Но это очень страшный рассказ. «Большой Суррогат» — это такое царство, историко-географическая данность. И там всякое происходит. А этот поэт — это такой «среднеевропейский провинциал» — и всё вытекающее отсюда самомненье, несчастье. Ну, например, Киплинг — вечный герой русской тыловой крысы (и т. д.).
Интересно: как воется он по-английски?
По-русски это такое захолустье: скулы сводит, скрипуче ребра трещат. (Гнусь жалкая, а не Империя!)
Он такой же поэт Империи, как я — балерина.

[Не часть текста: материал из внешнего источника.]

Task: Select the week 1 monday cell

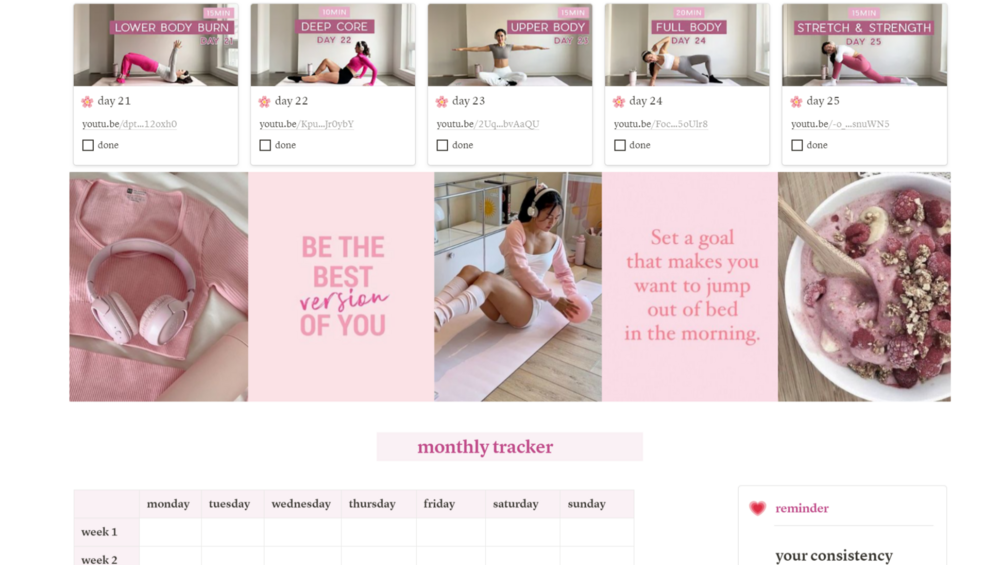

Вот проза — хороша, но всё-таки мальчик, наверно2, уйдёт от ламы и пойдёт в «британскую разведку», и только в лучшем случае его убьют прежде, чем он продаст Г. Бога, вот я, на всякий случай, и не дочитываю. [Но я хочу, чтобы он также вернул мне мои изумительные вещи: некие литературные письма, п. ч. он и так (я видела) уже перепечатал их на большой машинке и списывает их в какие-нибудь «Записки про Индию», п. ч. он вообще уверен, что «Записки» — это то, что списывают. Мне, конечно, ни капли не жаль бы, да очень противно всё, что делает эта военизированная баллада!] (Хотя надо — типу — отдать, как и всё прочее отдать, п. ч. я очень-преочень пронзительно наоскорбляла, у меня к этому ослепительный бывает талант — и ни капли способности к прощенью, «просветленью»…)
Когда наступит конец света (К. С.), мы, должно быть, не встретимся. Но за Вас может предстательствовать тысячелистник, например, — а что успею я за оставшиеся дни, когда одно лишь яростное созерцанье?..
Зачарованно-дурацкая, но какая-то очень интересная жизнь, —
и вот уже:
При дверях…
(?)
Ходите ли Вы в церковь — или, как я: вечно собираюсь и всё представляю, как «будет тепло мерцать…»?
Я зову — письмом Геккерену, п. ч. главное, что я там говорю: что эта страна —
весь этот пафос индевения и склочной драмы в «демократических» сюжетах…
Ну, и целый каскад о жадности…
Да не перескажешь…
Я совершенно не могла уже больше терпеть.
Вот Вы — можете, а я больше не могу.
Я совсем не раскаиваюсь и пишу Вам потому, что скоро будет Очень Большое Одиночество, и от этого, конечно, страшно.
Собственно, оно давно началось, но обступает всё больше, и я не могу не только себя переменить, но даже себя остановить (из «опаски»)… «Терпеть ненавижу!» — вечно восклицала (в одно слово) моя бабка, и я, на каждом шагу, тоже терпеть ненавижу — потому: хорошо бы, чтобы Вы — некоторое время — меня кое-когда дальней тенью защищали — не потому, что я того стою, а только потому, что как будто некому…
Пока ещё не очень страшно, п. ч. эта «родина» всё-таки, покуда ещё, кажется, моя, но ведь могут отнять всё2.
(У тысячелистника дела тоже не очень хороши: его вырастает значительно меньше под Москвой, чем надо и чем было. Вы живёте далеко на севере и, может быть, этого не знаете. Вообще: надо очень всё беречь.)